DENVER—The American Civil Liberties Union of Colorado said Wednesday that school officials who searched students’ mobile phones for incriminating text messages last spring broke the law.
Boulder Valley School District said it supported administrators’ actions during the searches in question at Monarch High School in Louisville.
The ACLU said that on May 24, officials at Monarch asked a student who was suspected of smoking to empty his pockets and backpack. When no cigarettes were found, Assistant Principal Drew Adams asked for the student’s phone, ostensibly so the student couldn’t send text messages in the principal’s office, the ACLU said in a letter to the district Board of Education.
Later, the student and his mother discovered Adams had transcribed text messages on the phone, including some that mentioned marijuana, the ACLU said. The ACLU alleged school officials also interviewed other students, seized their phones and transcribed more text messages.
The ACLU contends school officials violated state and federal laws against unreasonable searches and seizures, along with Colorado laws meant to protect the privacy of telephonic and electronic communications.
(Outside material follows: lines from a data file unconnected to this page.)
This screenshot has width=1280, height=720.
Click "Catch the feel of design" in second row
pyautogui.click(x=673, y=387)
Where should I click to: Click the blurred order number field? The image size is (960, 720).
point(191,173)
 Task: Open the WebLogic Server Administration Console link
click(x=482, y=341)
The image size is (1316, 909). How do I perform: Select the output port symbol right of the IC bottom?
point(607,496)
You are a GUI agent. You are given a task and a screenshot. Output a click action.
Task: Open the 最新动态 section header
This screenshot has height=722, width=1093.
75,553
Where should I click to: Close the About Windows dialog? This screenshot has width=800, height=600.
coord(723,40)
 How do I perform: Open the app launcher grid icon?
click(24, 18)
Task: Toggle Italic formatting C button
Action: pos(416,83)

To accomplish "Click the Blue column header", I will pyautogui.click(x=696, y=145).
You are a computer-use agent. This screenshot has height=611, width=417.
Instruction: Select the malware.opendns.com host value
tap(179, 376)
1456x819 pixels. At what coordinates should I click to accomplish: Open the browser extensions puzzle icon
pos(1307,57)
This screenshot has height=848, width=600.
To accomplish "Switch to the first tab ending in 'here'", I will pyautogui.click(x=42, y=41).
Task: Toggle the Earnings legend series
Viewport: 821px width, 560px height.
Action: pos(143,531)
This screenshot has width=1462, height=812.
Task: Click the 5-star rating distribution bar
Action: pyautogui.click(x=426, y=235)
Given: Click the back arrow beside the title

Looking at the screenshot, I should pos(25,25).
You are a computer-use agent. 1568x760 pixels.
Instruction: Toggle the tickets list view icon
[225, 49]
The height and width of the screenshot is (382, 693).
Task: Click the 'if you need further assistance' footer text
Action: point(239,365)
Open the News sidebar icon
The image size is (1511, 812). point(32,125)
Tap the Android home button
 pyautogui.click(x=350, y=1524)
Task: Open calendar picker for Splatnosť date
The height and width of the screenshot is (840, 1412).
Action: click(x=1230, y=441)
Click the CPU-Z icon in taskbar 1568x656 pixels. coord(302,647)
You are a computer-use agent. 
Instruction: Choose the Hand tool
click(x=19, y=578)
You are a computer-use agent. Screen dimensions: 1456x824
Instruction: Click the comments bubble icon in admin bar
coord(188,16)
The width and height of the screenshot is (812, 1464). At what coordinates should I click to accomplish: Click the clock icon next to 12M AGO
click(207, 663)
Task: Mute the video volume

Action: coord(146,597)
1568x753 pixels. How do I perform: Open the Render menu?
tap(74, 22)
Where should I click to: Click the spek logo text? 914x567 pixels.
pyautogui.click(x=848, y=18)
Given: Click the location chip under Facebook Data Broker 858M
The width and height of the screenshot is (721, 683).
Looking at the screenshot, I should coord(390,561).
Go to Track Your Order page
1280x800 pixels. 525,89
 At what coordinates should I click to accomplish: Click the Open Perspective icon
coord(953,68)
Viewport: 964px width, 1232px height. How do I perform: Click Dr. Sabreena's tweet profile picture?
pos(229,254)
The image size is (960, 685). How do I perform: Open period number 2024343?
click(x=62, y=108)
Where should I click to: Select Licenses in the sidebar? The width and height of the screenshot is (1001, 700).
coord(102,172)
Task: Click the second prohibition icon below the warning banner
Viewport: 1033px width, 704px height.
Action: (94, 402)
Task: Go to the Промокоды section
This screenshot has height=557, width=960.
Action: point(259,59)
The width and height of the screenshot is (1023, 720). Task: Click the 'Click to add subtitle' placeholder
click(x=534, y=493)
It asked the school board to direct administrators to stop conducting cell phone searches.
The district said that before school administrators took the phones and transcribed the text messages, they consulted the district’s legal counsel and learned the actions were legal.
“BVSD takes very seriously the civil liberties of each of its more than 28,000 students and weighs those rights carefully against its responsibility to guarantee the safety of all students,” the district said.
The district said it was willing to review its position with ACLU representatives.